▶ _Supplied data_:
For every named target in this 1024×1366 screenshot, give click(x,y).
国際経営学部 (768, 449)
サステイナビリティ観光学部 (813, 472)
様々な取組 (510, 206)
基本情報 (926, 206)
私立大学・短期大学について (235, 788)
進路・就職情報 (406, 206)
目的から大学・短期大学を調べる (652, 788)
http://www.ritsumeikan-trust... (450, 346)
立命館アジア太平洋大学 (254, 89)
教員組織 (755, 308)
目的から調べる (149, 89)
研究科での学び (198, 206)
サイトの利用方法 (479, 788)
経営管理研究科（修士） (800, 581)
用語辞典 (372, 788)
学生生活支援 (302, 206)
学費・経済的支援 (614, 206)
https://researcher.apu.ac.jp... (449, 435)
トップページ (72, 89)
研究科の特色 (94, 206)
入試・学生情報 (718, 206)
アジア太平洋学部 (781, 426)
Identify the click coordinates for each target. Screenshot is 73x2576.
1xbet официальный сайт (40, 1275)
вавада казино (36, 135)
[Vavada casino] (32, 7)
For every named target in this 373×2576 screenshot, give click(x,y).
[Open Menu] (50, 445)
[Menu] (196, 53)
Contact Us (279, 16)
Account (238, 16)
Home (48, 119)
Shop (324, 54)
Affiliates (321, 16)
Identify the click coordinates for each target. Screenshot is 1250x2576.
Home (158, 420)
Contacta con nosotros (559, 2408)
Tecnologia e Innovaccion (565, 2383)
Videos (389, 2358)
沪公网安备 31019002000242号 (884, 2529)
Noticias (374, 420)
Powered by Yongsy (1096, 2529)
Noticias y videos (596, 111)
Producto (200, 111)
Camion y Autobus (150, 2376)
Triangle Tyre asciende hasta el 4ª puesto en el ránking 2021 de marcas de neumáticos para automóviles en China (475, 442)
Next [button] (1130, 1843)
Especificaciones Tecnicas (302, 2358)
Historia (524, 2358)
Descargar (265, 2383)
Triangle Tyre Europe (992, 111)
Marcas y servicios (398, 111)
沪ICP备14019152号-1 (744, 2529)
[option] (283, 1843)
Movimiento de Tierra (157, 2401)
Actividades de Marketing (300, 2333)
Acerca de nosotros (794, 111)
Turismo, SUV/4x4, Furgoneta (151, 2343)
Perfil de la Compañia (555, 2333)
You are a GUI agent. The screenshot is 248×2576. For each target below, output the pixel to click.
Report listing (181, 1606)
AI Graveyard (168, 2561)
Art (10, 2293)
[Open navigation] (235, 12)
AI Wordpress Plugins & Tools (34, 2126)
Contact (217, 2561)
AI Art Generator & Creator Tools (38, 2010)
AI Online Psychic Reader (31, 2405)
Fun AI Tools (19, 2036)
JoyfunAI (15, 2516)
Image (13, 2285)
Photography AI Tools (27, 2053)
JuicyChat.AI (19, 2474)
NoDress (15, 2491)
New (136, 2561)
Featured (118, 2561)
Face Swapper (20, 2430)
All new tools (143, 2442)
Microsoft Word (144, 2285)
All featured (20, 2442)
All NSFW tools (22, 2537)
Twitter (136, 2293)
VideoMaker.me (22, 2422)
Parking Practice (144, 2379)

▶ _Work to complete_:
Write out every record, exactly as written.

▶ _Expected output_:
For every named target in this 1024×1366 screenshot, give click(x,y).
国際経営学部 (768, 449)
サステイナビリティ観光学部 (813, 472)
様々な取組 (510, 206)
基本情報 (926, 206)
私立大学・短期大学について (235, 788)
進路・就職情報 (406, 206)
目的から大学・短期大学を調べる (652, 788)
http://www.ritsumeikan-trust... (450, 346)
立命館アジア太平洋大学 (254, 89)
教員組織 (755, 308)
目的から調べる (149, 89)
研究科での学び (198, 206)
サイトの利用方法 (479, 788)
経営管理研究科（修士） (800, 581)
用語辞典 (372, 788)
学生生活支援 (302, 206)
学費・経済的支援 (614, 206)
https://researcher.apu.ac.jp... (449, 435)
トップページ (72, 89)
研究科の特色 (94, 206)
入試・学生情報 (718, 206)
アジア太平洋学部 (781, 426)
Identify the click coordinates for each target. Screenshot is 73x2576.
1xbet официальный сайт (40, 1275)
вавада казино (36, 135)
[Vavada casino] (32, 7)
For every named target in this 373×2576 screenshot, give click(x,y).
[Open Menu] (50, 445)
[Menu] (196, 53)
Contact Us (279, 16)
Account (238, 16)
Home (48, 119)
Shop (324, 54)
Affiliates (321, 16)
Identify the click coordinates for each target. Screenshot is 1250x2576.
Home (158, 420)
Contacta con nosotros (559, 2408)
Tecnologia e Innovaccion (565, 2383)
Videos (389, 2358)
沪公网安备 31019002000242号 (884, 2529)
Noticias (374, 420)
Powered by Yongsy (1096, 2529)
Noticias y videos (596, 111)
Producto (200, 111)
Camion y Autobus (150, 2376)
Triangle Tyre asciende hasta el 4ª puesto en el ránking 2021 de marcas de neumáticos para automóviles en China (475, 442)
Next [button] (1130, 1843)
Especificaciones Tecnicas (302, 2358)
Historia (524, 2358)
Descargar (265, 2383)
Triangle Tyre Europe (992, 111)
Marcas y servicios (398, 111)
沪ICP备14019152号-1 (744, 2529)
[option] (283, 1843)
Movimiento de Tierra (157, 2401)
Actividades de Marketing (300, 2333)
Acerca de nosotros (794, 111)
Turismo, SUV/4x4, Furgoneta (151, 2343)
Perfil de la Compañia (555, 2333)
You are a GUI agent. The screenshot is 248×2576. For each target below, output the pixel to click.
Report listing (181, 1606)
AI Graveyard (168, 2561)
Art (10, 2293)
[Open navigation] (235, 12)
AI Wordpress Plugins & Tools (34, 2126)
Contact (217, 2561)
AI Art Generator & Creator Tools (38, 2010)
AI Online Psychic Reader (31, 2405)
Fun AI Tools (19, 2036)
JoyfunAI (15, 2516)
Image (13, 2285)
Photography AI Tools (27, 2053)
JuicyChat.AI (19, 2474)
NoDress (15, 2491)
New (136, 2561)
Featured (118, 2561)
Face Swapper (20, 2430)
All new tools (143, 2442)
Microsoft Word (144, 2285)
All featured (20, 2442)
All NSFW tools (22, 2537)
Twitter (136, 2293)
VideoMaker.me (22, 2422)
Parking Practice (144, 2379)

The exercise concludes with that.